Friday, April 4, 2008

Two things about ethanol

  1. Leaving aside the energy required for water purification and irrigation, farm equipment, and transportation, to grow corn in the high density intensive way we do today requires a lot of nitrogen fertilizer, and it takes a whole lot of energy to make nitrogen fertilizer. You get way less fossil fuel replacement out of ethanol fuels made from corn than the fossil fuels that go in to making it. The only reason it looks economical are the ridiculous reality distorting government subsidies to corn growers.
  2. To you really think it's a good idea to have "gas for cars" and "cheap food for the population" directly compete in the market? Really?

The Dot Corn Bubble

Article on the distorted economics of corn and ethanol fuels and India

Monday, July 23, 2007

Take action

If I've convinced you that you should hate corn, you should download movies

Thursday, July 19, 2007

Fear Of A Snack Planet

So because of a lunatic agricultural policy, the US floods the market with cheap corn one bit of fallout from this is that Coke-a-Cola bottled in the US tastes like crap. See, this corn gets processed in to high-fructose corn syrup and because of sugar quotas (because, you know, sugar comes from equatorial communist countries), HFCS is cheaper than sugar.
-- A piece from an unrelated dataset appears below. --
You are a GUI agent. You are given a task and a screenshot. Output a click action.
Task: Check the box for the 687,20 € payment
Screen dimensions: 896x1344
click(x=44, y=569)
HFCS is the main sweetener most packaged goods now. It's a cookbook people, a cookbook!

Friday, July 6, 2007

Many of the reasons I hate corn

Many of the reasons I hate corn are summed up in this article by Michael Pollan. You should read it, it's really interesting, but basically Pollan lays it at the feet of the US Farm Bill. The US government gives ridiculously high incentives to farmers to grow corn (and wheat and soy), paying them a set price per bushel rather than any kind of market rate. This leads to a massive over-supply of cheap corn and soy, and since these are used to feed animals, cheap meat.
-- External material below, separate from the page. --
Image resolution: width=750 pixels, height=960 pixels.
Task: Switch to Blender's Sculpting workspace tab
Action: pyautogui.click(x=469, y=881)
Why? Because it's an easy way to feed money to voters in low population density areas. It's a quick sop to "supporting our rural heartland" and "feeding America".

But we don't actually need all this damn corn! "So what" I hear you cry, "so there's a lot of cheap corn, don't mean nothing to me". Well, I'll try to tell you why I think it does in the next rant.

Tuesday, June 26, 2007

Blindspot

Ok, so let's talk about farming and farmers. Picture "farming", hold that concept in your mind. Do you know any farmers? Anyone that farms? Probably not. Farming's one of those cute old-timey professions that some people still do, like blacksmithing or tailoring, but it's not really anything to do with anything important, right? Cities, and business and cars and Iraq and iPhones and computers and Deadwood and social justice and such. Farming's all tractors and "yup" and overalls and red barns and hay bales and gingham and root cellars, right?
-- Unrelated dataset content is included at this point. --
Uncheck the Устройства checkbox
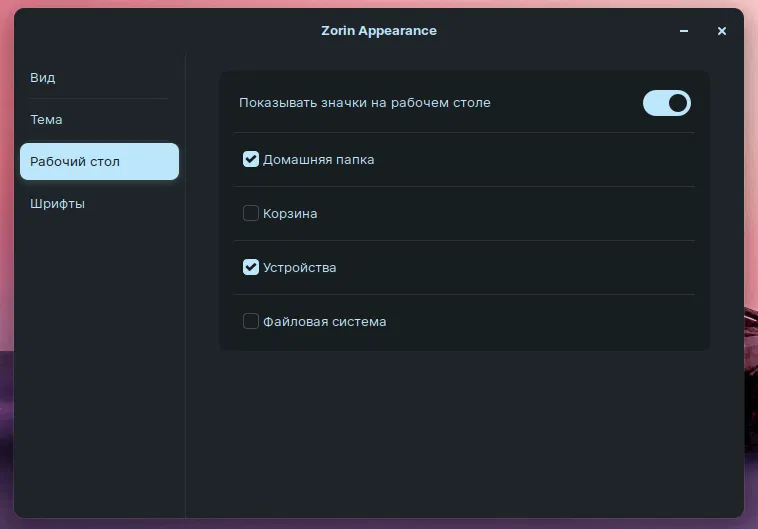pos(251,267)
So, you eat anything today? I mean, you know, intellectually that it came from a farm, yes? Maybe it was all processed and manufactured and packaged up, but the raw material came from a farm. Sometimes there's two farms. Corn (and, for reason's I'll detail later, I hate corn) is grown, processed in to feed, then sent to another farm where it's fed to cows and pigs and chickens, and then you eat them.

Think about that. Everything you ate today came from a farm. Everything everyone in your city ate today came from a farm. Everything everyone in New York, Los Angeles and Boston ate today came from a farm.

My point is that there's an awful lot of farming going on here, and most of us don't think much about it.

Actually, I don't hate corn

Corn (Zea Mays var. rugosa, or as the Native Americans called it, "maize") is delicious. Get some corn when it's in season, fresh from a farmer's market, with the silk still hanging off it, husk it, put it on a piece of foil, put some kosher salt, some pepper and a pat of butter on there wrap that foil up tight and throw it on the BBQ just long enough to heat it all up, and you've got little kernels of heaven right there.

If, against all the laws of man and nature, you find yourself with a cob left over, throw it in the fridge, and the next morning, mash up some left-over potato in a frying pan with some butter, cut the kernels off the cob, throw that in, and you've got some delicious hash.

Corn bread, creamed corn, corn chowder (or, as the Native Americans called it, "chow-DARE"), tortillas, nachos, tamale, all are delights.

And that, right there, that's the problem. When you hear some senator or agriculture-industry shill talking about "our corn farmers", that's what you picture right? Guy in a flannel jacket, up at the crack of dawn, seeing how high the corn is, and if it is, indeed at the height of an elephant's eye, harvesting it, and delivering it in quaint wooden bushels to market, where good solid folks buy it, and take it to corn roasts and fresh faced tots eat it while running around the county fair.

But no, I'm here to tilt at the windmill of Big Corn.